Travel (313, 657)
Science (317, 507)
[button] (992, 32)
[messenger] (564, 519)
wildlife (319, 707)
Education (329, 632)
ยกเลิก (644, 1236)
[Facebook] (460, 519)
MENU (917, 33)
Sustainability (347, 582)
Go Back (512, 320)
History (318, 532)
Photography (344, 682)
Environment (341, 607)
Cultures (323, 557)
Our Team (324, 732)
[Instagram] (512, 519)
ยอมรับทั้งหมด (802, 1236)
--
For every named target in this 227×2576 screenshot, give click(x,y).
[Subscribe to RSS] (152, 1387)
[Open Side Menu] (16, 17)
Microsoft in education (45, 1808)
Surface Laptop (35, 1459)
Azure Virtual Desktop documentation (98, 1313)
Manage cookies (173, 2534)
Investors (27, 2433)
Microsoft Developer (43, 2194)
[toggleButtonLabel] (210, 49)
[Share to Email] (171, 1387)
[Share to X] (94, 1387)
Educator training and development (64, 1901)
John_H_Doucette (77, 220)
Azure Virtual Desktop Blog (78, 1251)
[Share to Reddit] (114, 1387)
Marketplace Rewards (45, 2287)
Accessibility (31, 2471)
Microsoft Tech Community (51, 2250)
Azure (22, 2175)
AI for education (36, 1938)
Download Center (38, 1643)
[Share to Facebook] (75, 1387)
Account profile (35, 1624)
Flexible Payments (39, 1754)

- Exercise
Everything starting at the line containing "Surface Laptop (35, 1459)" and ending at the line containing "Flexible Payments (39, 1754)" in the records above should be repeated exactly, and only that.

- Response area
Surface Laptop (35, 1459)
Azure Virtual Desktop documentation (98, 1313)
Manage cookies (173, 2534)
Investors (27, 2433)
Microsoft Developer (43, 2194)
[toggleButtonLabel] (210, 49)
[Share to Email] (171, 1387)
[Share to X] (94, 1387)
Educator training and development (64, 1901)
John_H_Doucette (77, 220)
Azure Virtual Desktop Blog (78, 1251)
[Share to Reddit] (114, 1387)
Marketplace Rewards (45, 2287)
Accessibility (31, 2471)
Microsoft Tech Community (51, 2250)
Azure (22, 2175)
AI for education (36, 1938)
Download Center (38, 1643)
[Share to Facebook] (75, 1387)
Account profile (35, 1624)
Flexible Payments (39, 1754)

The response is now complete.